WORK REQUEST —
Below are records to be output exactly, every one of them.

** Opening DATA FOR THIS TASK block **

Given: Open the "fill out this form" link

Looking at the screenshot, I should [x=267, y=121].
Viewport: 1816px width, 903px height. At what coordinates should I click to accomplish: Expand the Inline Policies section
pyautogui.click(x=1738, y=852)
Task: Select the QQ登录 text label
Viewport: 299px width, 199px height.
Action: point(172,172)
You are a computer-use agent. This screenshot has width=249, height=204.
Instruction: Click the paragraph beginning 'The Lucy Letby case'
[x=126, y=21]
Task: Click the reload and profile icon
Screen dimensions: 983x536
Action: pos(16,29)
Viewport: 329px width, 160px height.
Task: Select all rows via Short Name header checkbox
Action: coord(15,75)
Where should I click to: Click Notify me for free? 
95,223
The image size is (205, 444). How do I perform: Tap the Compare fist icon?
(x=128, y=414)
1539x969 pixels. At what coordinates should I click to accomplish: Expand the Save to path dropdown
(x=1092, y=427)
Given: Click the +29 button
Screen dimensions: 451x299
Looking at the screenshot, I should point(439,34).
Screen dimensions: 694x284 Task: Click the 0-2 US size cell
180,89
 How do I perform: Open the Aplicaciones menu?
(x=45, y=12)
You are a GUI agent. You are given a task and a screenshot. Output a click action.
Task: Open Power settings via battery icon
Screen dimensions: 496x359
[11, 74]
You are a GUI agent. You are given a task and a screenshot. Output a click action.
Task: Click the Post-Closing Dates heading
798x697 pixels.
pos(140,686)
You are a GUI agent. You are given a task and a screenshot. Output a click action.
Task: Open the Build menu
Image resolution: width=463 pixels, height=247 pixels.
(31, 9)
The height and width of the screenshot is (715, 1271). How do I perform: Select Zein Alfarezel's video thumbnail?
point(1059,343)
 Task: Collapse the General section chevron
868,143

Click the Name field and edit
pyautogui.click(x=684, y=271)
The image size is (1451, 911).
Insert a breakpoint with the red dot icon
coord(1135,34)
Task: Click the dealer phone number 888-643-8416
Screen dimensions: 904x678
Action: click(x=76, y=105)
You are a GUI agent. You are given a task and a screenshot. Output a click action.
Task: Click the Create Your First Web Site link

** Closing DATA FOR THIS TASK block **

WRITTEN RESPONSE —
Given: Open the "fill out this form" link

Looking at the screenshot, I should [x=267, y=121].
Viewport: 1816px width, 903px height. At what coordinates should I click to accomplish: Expand the Inline Policies section
pyautogui.click(x=1738, y=852)
Task: Select the QQ登录 text label
Viewport: 299px width, 199px height.
Action: point(172,172)
You are a computer-use agent. This screenshot has width=249, height=204.
Instruction: Click the paragraph beginning 'The Lucy Letby case'
[x=126, y=21]
Task: Click the reload and profile icon
Screen dimensions: 983x536
Action: pos(16,29)
Viewport: 329px width, 160px height.
Task: Select all rows via Short Name header checkbox
Action: coord(15,75)
Where should I click to: Click Notify me for free? 
95,223
The image size is (205, 444). How do I perform: Tap the Compare fist icon?
(x=128, y=414)
1539x969 pixels. At what coordinates should I click to accomplish: Expand the Save to path dropdown
(x=1092, y=427)
Given: Click the +29 button
Screen dimensions: 451x299
Looking at the screenshot, I should point(439,34).
Screen dimensions: 694x284 Task: Click the 0-2 US size cell
180,89
 How do I perform: Open the Aplicaciones menu?
(x=45, y=12)
You are a GUI agent. You are given a task and a screenshot. Output a click action.
Task: Open Power settings via battery icon
Screen dimensions: 496x359
[11, 74]
You are a GUI agent. You are given a task and a screenshot. Output a click action.
Task: Click the Post-Closing Dates heading
798x697 pixels.
pos(140,686)
You are a GUI agent. You are given a task and a screenshot. Output a click action.
Task: Open the Build menu
Image resolution: width=463 pixels, height=247 pixels.
(31, 9)
The height and width of the screenshot is (715, 1271). How do I perform: Select Zein Alfarezel's video thumbnail?
point(1059,343)
 Task: Collapse the General section chevron
868,143

Click the Name field and edit
pyautogui.click(x=684, y=271)
The image size is (1451, 911).
Insert a breakpoint with the red dot icon
coord(1135,34)
Task: Click the dealer phone number 888-643-8416
Screen dimensions: 904x678
Action: click(x=76, y=105)
You are a GUI agent. You are given a task and a screenshot. Output a click action.
Task: Click the Create Your First Web Site link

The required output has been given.